Appare ormai evidente che il compito di contrastare l’ascesa dell’Islam radicale spetta principalmente ai musulmani stessi, siano essi in Europa o altrove. Infatti, l’islamismo radicale minaccia tanto l’Occidente quanto il mondo arabo-musulmano islamico. Un mondo che oggi è quasi ovunque segnato da guerre settarie e dall’oscurantismo religioso. L’ascesa dell’Islam radicale è dovuto a cause sia politiche e socio-economiche sia religiose. E non può essere semplicemente spiegata con l’incompatibilità fra l’Islam e diritti umani, o da certi versetti violenti del Corano, o dal bisogno identitario o dal fatto che nell’Islam non esiste una gerarchia e suprema autorità religiosa.

Per quanto riguarda chi, fra i musulmani, cerca di promuovere una lettura del Corano compatibile con la modernità e il liberalismo, occorre ammettere che hanno solo un’influenza limitata. Tant’è vero che è sempre più difficile trovare degli arabo-musulmani di nascita che si professano atei o non praticanti.
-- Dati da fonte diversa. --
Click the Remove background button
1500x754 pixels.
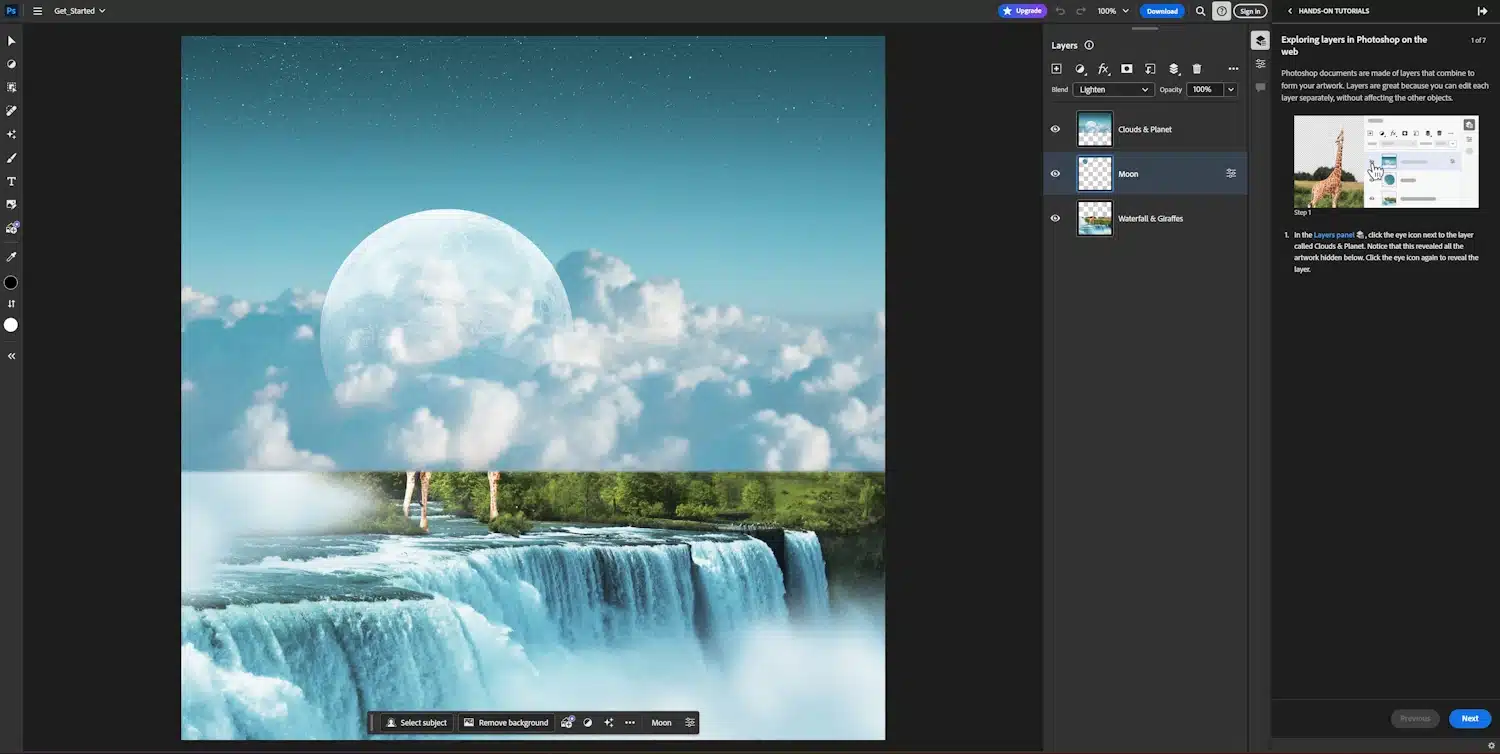(506, 723)
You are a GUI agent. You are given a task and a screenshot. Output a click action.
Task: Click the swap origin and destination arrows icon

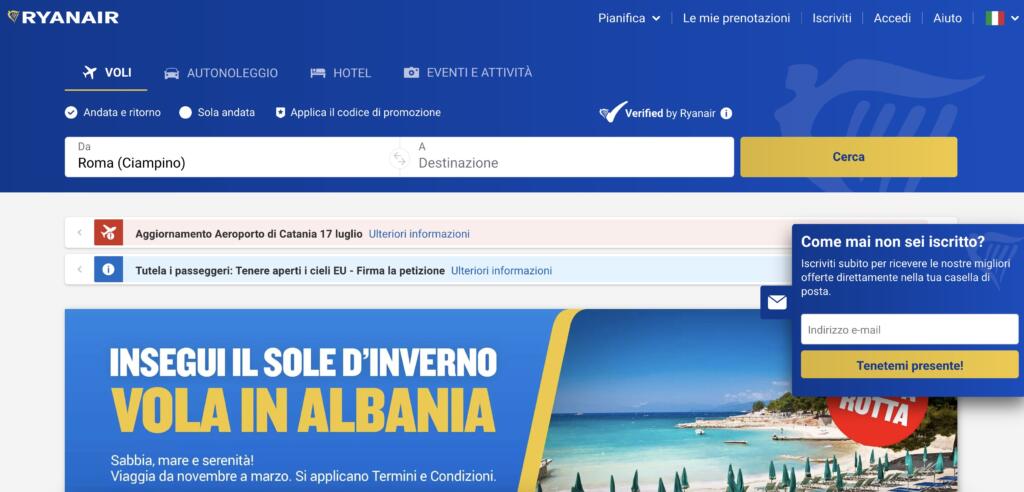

Ormai anche i tentativi di laicizzazione degli Stati, come quello avviato da Atatürk in Turchia negli anni 20 del secolo scorso, sembrano pura utopia.

Oggi si potrebbe ancora immaginare o desiderare l’emergenza di un Lutero o di un Calvino musulmano che avvierebbe una rimessa in questione della religione come quella vissuta dal Cristianesimo con la nascita in seguito del Protestantesimo? Le attuali condizioni socio-economiche e geo-politiche del mondo musulmano oggi non lo permetterebbe: succederebbe il caos dato che si provocherebbe un’altra guerra di religione intra-musulmana come quella che infuria ormai da anni tra sunniti e sciiti in quasi tutto il mondo arabo.

Si si vuole rifiutare anche solo l’idea dello scontro di civiltà occorrerebbe avviare un pragmatico e condiviso movimento progressista e liberale in seno alle società musulmane, e promuovere la vita in comune attorno allo spazio mediterraneo che da sempre è stato un mare che unisce piuttosto che divide. Il Libano potrebbe fare da apripista siccome rimane ormai l’ultimo rifugio del cosmopolitismo mediterraneo e della convivenza tra l’Europa e il mondo arabo, fra Islam e Cristianesimo, fra sunniti e sciiti. Il Libano ha sofferto per lunghi 15 anni (Guerra civile 1975-1990) a cause delle divisioni interne. Oggi, come per miracolo, sembra essere l’unica oasi di pace e di sviluppo culturale, sociale e economico del Vicino Oriente.